Although that is something I am learning to accept and although I am trying really hard to learn to live without you and to learn to live with the fact that you obviously never loved me, there are still some things I can’t understand when it comes to you. I’ve stopped looking for reasons why you did all the things you did to me but I still don’t know how you could have done all of them. I still don’t know how come you have no conscience and how you could live with yourself knowing you’ve hurt me in the worst possible ways.
I still don’t know how you can sleep peacefully knowing you are the cause of my nightmares, knowing I am the one crying myself to sleep every night. How can you sleep peacefully knowing there is someone out there waking up in the middle of the night screaming, traumatized for all the things you’ve done?
How can you live with yourself knowing that you betrayed the only girl who loved you unconditionally? How can you continue living your life knowing that you’ve disappointed me and that you ruined everything I fought so hard for?
How can you look at yourself in the mirror knowing that you cheated on me and that you replaced me with a girl who will never have my worth? How can you kiss this girl, promising her all the things you promised me and living the life with her that we planned? How can you hold her in your arms, knowing how much damage your betrayal has done to me?
How can you think you are a good man, knowing that you took advantage of my love for you, knowing that you were only using me for your ego and knowing that you were never actually honest with me?
How can you live with yourself knowing that you ruined everything beautiful that went on between the two of us and that you ruined my chances of being happy?
How can you look at yourself in the mirror knowing you’ve damaged me for good, knowing that you’ve changed me forever? Knowing that you’ve made me stop believing in happy endings and in love, knowing that you’ve turned me into a bitter and negative person that I never was before?

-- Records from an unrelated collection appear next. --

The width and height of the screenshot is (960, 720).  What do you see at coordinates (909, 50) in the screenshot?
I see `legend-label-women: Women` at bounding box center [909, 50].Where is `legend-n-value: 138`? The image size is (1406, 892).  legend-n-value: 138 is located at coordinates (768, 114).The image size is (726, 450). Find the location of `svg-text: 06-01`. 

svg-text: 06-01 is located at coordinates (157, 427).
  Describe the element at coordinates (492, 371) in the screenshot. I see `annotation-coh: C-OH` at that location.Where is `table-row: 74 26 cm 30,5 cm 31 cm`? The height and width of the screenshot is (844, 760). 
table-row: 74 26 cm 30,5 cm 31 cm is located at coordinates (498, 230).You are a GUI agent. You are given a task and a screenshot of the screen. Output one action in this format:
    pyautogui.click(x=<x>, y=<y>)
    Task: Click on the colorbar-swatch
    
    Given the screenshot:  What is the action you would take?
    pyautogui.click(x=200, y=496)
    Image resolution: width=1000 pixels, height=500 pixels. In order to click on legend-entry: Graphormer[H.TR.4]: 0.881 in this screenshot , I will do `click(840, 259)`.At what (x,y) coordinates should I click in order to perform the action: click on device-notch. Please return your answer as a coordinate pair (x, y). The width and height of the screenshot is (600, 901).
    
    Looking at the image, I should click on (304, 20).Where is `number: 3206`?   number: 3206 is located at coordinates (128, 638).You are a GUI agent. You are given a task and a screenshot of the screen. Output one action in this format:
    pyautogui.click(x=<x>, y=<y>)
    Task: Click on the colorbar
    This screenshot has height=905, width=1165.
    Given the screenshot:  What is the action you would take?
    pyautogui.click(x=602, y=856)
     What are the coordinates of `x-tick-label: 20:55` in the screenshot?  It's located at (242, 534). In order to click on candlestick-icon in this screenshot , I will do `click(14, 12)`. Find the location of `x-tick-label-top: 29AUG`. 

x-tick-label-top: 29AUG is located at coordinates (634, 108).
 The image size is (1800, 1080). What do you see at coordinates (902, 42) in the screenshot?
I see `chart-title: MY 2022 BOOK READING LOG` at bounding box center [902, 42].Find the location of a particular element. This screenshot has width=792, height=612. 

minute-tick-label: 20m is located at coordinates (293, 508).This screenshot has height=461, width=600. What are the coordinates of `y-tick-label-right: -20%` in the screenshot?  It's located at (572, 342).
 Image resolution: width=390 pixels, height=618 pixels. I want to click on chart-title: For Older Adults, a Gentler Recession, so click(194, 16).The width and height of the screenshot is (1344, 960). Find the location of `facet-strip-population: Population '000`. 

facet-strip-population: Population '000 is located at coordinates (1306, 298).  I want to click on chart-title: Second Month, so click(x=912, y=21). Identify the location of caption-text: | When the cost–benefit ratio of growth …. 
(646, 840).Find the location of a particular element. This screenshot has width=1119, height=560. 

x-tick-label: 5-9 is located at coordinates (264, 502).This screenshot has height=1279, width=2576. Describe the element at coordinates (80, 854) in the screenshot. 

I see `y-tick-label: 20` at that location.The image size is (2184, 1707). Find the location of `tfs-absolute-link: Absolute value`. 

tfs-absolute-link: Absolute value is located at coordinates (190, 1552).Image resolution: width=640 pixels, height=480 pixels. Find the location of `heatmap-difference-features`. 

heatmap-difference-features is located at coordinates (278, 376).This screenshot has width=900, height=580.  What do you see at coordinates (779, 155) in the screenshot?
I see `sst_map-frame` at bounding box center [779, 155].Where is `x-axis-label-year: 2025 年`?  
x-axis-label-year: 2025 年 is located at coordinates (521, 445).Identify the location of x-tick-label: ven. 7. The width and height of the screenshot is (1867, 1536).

How can you be peaceful knowing that you pretended to be someone you clearly are not and knowing that you lied to me all along while I was nothing but honest with you? Knowing that you led me on while you needed me and then dumping me like I never meant anything to you? Knowing that you played with someone’s emotions, knowing that you manipulated and emotionally abused the woman who loved you?
I guess these are all the questions I will never get answers to. Because I assume you don’t know them either. And maybe it’s better this way. Maybe I can’t understand all of this because I could never be like you and because I could never do the things you did to me.